The story goes that one day somebody challenged him with a puzzle. Two bicyclists start at opposite
ends of a road 20 miles long. Each cyclist travels toward the other at 10 miles per hour. When they
begin, a fly sitting on the front wheel of one of the bikes takes off and races at 15 miles per hour toward
the other bike. As soon as it gets there, it instantly turns around and zips back toward the first bike,
then back to the second, and so on. It keeps flying back and forth until it’s finally squished between
their front tires when the bikes collide. How far did the fly travel, in total, before it was squished?

It sounds hard. The fly’s back-and-forth journey consists of infinitely many parts, each shorter than
the one preceding it. Adding them up seems like a daunting task.

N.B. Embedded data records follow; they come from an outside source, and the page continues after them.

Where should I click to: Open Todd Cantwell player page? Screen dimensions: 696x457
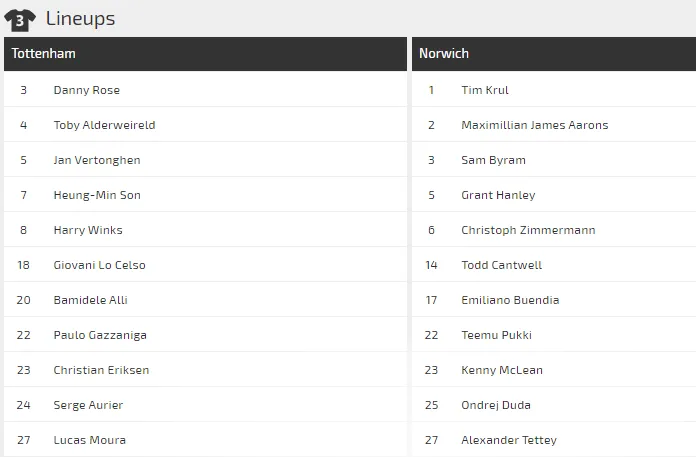point(501,265)
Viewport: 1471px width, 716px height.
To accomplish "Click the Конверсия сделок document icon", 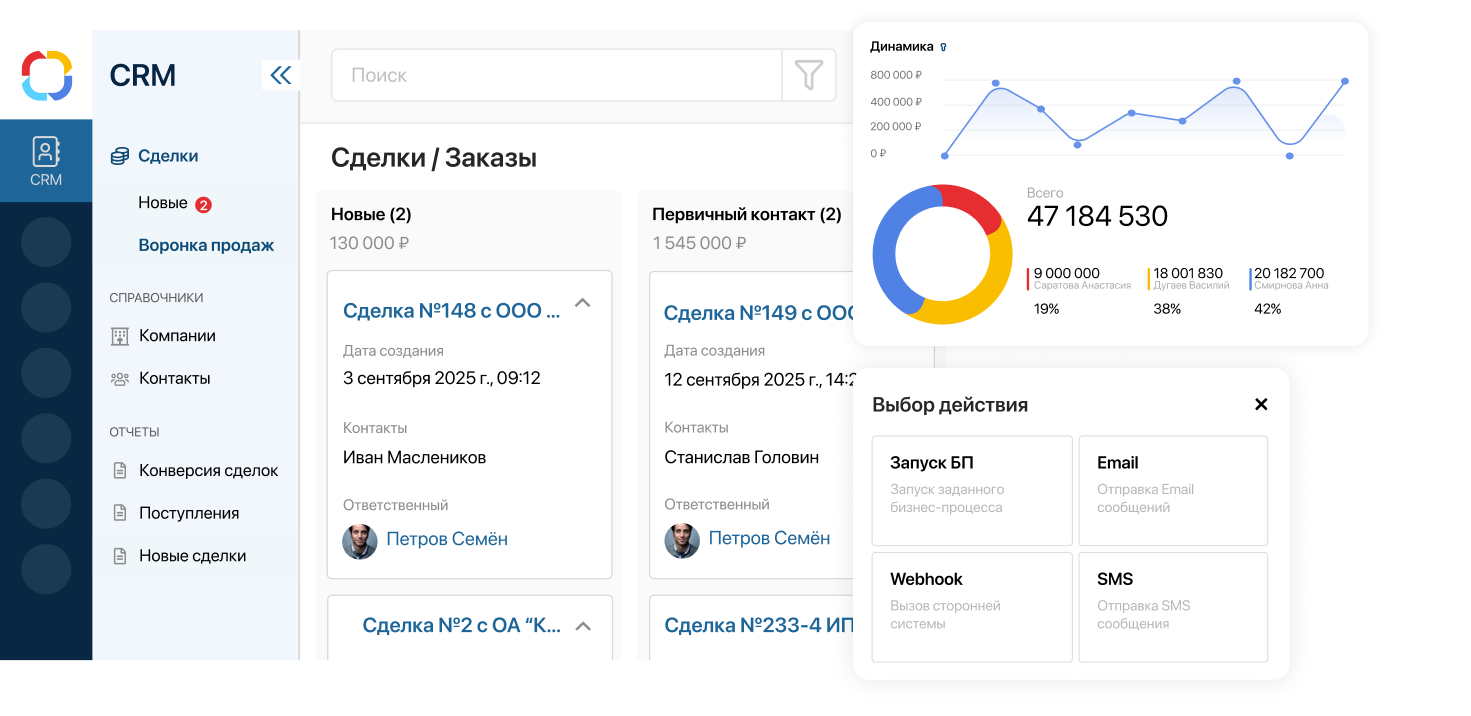I will tap(120, 470).
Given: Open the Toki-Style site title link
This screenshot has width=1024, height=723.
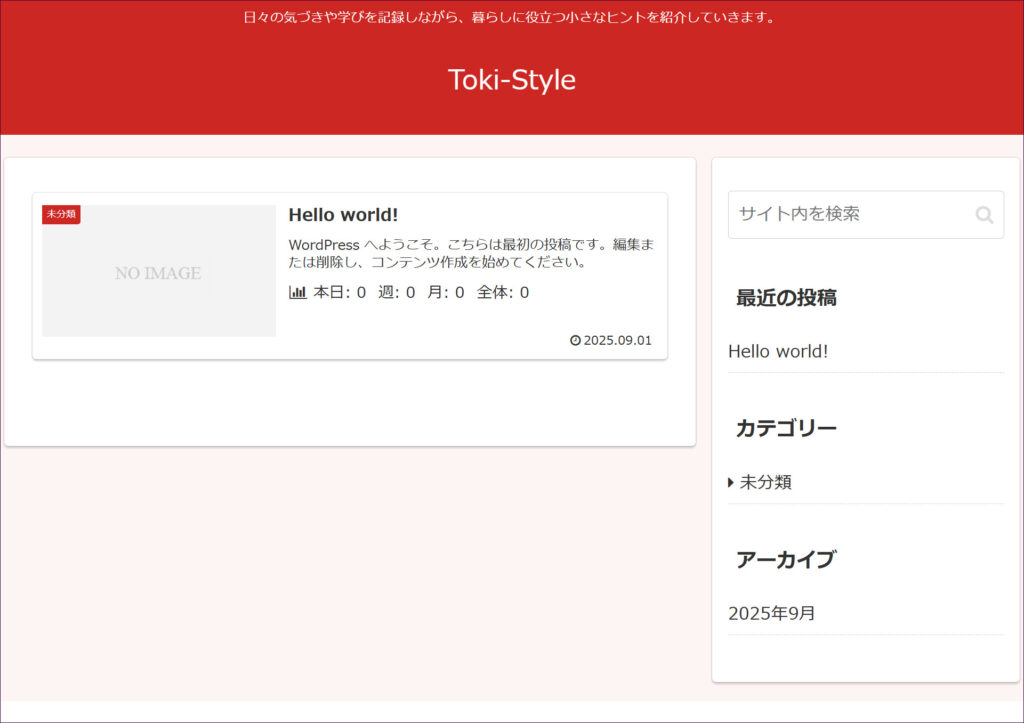Looking at the screenshot, I should (511, 80).
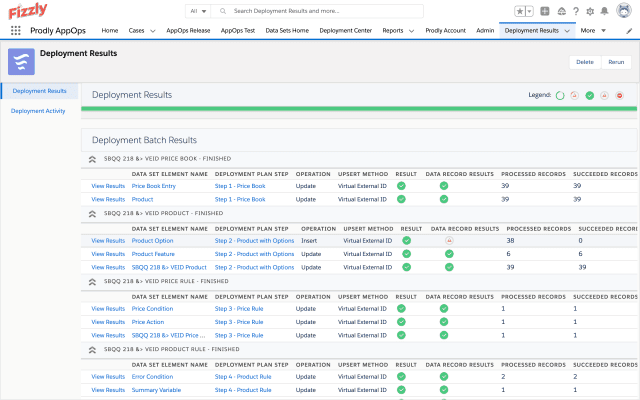Viewport: 640px width, 400px height.
Task: Open View Results for Product Option
Action: tap(108, 241)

But the problem becomes easy if you think about the bicyclists, not the fly. On a road that’s 20 miles
long, two cyclists approaching each other at 10 miles per hour will meet in the middle after 1 hour. And
during that hour, no matter what path the fly takes, it must have traveled 15 miles, since it was going 15
miles an hour.

When von Neumann heard the puzzle, he instantly replied, “15 miles.” His disappointed questioner
said, “Oh, you saw the trick.” “What trick?” said von Neumann. “I just summed the infinite series.”

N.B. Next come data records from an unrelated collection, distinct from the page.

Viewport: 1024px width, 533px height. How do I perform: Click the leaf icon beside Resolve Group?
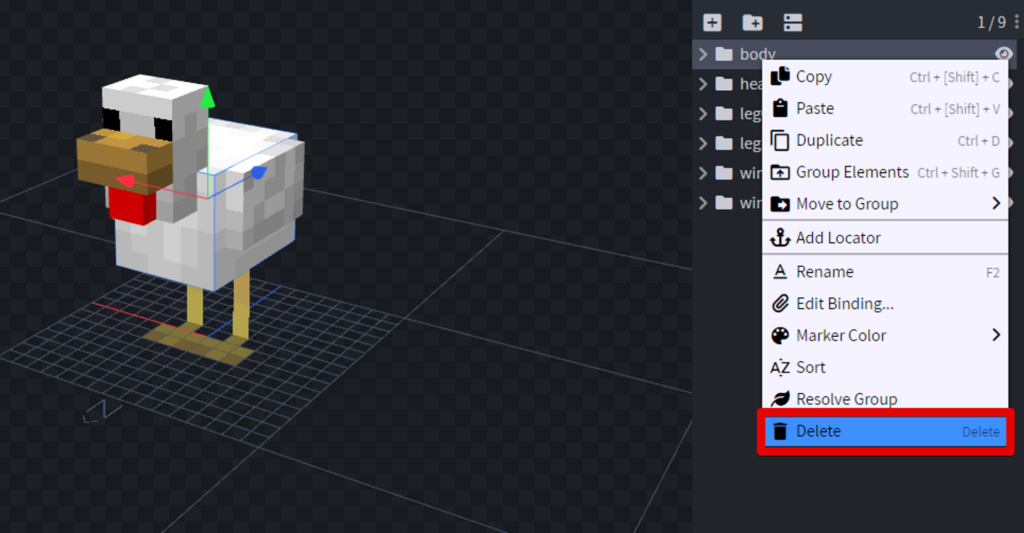click(x=780, y=399)
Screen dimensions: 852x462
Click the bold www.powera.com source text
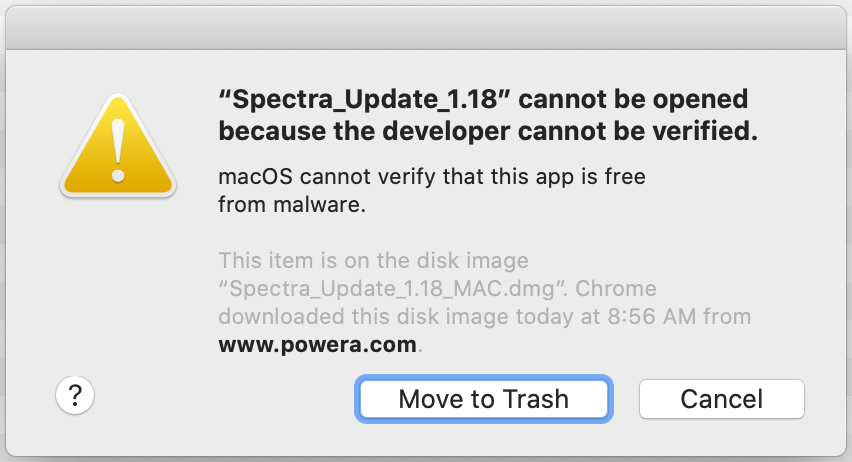pyautogui.click(x=317, y=345)
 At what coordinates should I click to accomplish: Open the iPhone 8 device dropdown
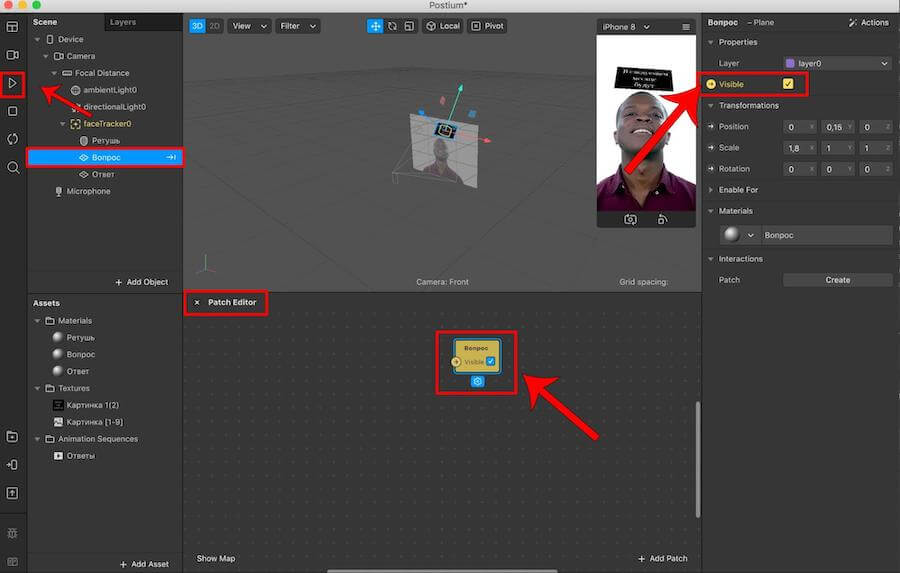tap(625, 26)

Infinite series — the sum of infinitely many numbers, variables or functions that follow a certain rule
— are bit players in the great drama of calculus. While derivatives and integrals rightly steal the show,
infinite series modestly stand off to the side. When they do make an appearance it’s near the end of the
course, as everyone’s dragging themselves across the finish line.

So why study them? Infinite series are helpful for finding approximate solutions to difficult problems,
and for illustrating subtle points of mathematical rigor. But unless you’re an aspiring scientist, that’s
all a big yawn. Plus, infinite series are often presented without any real-world applications. The few
that do appear — annuities, mortgages, the design of chemotherapy regimens — can seem remote to a
teenage audience.

The most compelling reason for learning about infinite series (or so I tell my students) is that they’re
stunning connectors. They reveal ties between different areas of mathematics, unexpected links
between everything that came before. It’s only when you get to this part of calculus that the true
structure of math — all of math — finally starts to emerge.

Before I explain, let’s look at another puzzle involving an infinite series. Solving it step by step will
clarify how von Neumann solved the fly problem, and it will set the stage for thinking about infinite
series more broadly.

Suppose you want to buy a fancy hat from a street vendor. He’s asking $24. “How about $12?” you say.
“Let’s split the difference,” he replies, “$18.”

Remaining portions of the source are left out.